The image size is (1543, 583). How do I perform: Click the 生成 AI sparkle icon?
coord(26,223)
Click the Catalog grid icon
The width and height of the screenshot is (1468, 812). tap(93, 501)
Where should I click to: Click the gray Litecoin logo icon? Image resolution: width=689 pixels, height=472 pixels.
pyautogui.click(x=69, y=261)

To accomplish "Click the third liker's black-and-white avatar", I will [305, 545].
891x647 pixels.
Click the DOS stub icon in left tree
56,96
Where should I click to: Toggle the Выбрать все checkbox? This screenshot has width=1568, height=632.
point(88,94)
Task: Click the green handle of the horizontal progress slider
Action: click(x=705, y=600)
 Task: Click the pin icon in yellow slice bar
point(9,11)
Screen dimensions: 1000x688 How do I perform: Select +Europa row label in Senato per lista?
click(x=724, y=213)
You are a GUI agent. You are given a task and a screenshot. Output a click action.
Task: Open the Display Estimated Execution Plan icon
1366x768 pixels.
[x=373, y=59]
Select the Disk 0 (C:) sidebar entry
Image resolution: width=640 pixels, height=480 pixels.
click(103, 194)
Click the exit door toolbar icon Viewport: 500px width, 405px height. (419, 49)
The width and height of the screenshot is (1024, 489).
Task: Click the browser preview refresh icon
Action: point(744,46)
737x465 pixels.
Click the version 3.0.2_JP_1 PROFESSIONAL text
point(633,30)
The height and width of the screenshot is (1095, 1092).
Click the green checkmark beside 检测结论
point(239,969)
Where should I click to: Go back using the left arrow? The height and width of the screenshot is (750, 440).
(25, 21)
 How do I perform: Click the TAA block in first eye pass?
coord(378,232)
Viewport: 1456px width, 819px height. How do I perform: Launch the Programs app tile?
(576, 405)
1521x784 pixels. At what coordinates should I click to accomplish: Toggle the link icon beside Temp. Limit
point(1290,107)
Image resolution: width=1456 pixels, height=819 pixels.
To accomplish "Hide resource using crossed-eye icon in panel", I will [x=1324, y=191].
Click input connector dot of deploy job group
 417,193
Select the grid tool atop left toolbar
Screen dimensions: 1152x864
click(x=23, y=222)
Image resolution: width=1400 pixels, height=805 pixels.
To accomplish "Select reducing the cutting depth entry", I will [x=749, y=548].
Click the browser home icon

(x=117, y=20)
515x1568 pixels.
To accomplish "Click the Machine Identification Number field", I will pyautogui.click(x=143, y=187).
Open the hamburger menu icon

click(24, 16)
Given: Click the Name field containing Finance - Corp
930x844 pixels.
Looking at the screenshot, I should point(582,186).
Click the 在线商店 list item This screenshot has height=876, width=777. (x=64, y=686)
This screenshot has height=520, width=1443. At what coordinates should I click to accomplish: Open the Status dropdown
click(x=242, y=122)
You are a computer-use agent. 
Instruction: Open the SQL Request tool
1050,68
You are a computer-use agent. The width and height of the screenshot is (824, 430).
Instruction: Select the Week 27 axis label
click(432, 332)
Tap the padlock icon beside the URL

※ ※ ※

- [GIVEN REQUEST]: Reproduce the data from its beginning through the line containing "click(x=724, y=213)", inclusive, replacing "Litecoin" with "Bitcoin" and leaving everything else unchanged.

- [TASK OUTPUT]:
The image size is (1543, 583). How do I perform: Click the 生成 AI sparkle icon?
coord(26,223)
Click the Catalog grid icon
The width and height of the screenshot is (1468, 812). tap(93, 501)
Where should I click to: Click the gray Bitcoin logo icon? Image resolution: width=689 pixels, height=472 pixels.
pyautogui.click(x=69, y=261)

To accomplish "Click the third liker's black-and-white avatar", I will [305, 545].
891x647 pixels.
Click the DOS stub icon in left tree
56,96
Where should I click to: Toggle the Выбрать все checkbox? This screenshot has width=1568, height=632.
point(88,94)
Task: Click the green handle of the horizontal progress slider
Action: click(x=705, y=600)
 Task: Click the pin icon in yellow slice bar
point(9,11)
Screen dimensions: 1000x688 How do I perform: Select +Europa row label in Senato per lista?
click(x=724, y=213)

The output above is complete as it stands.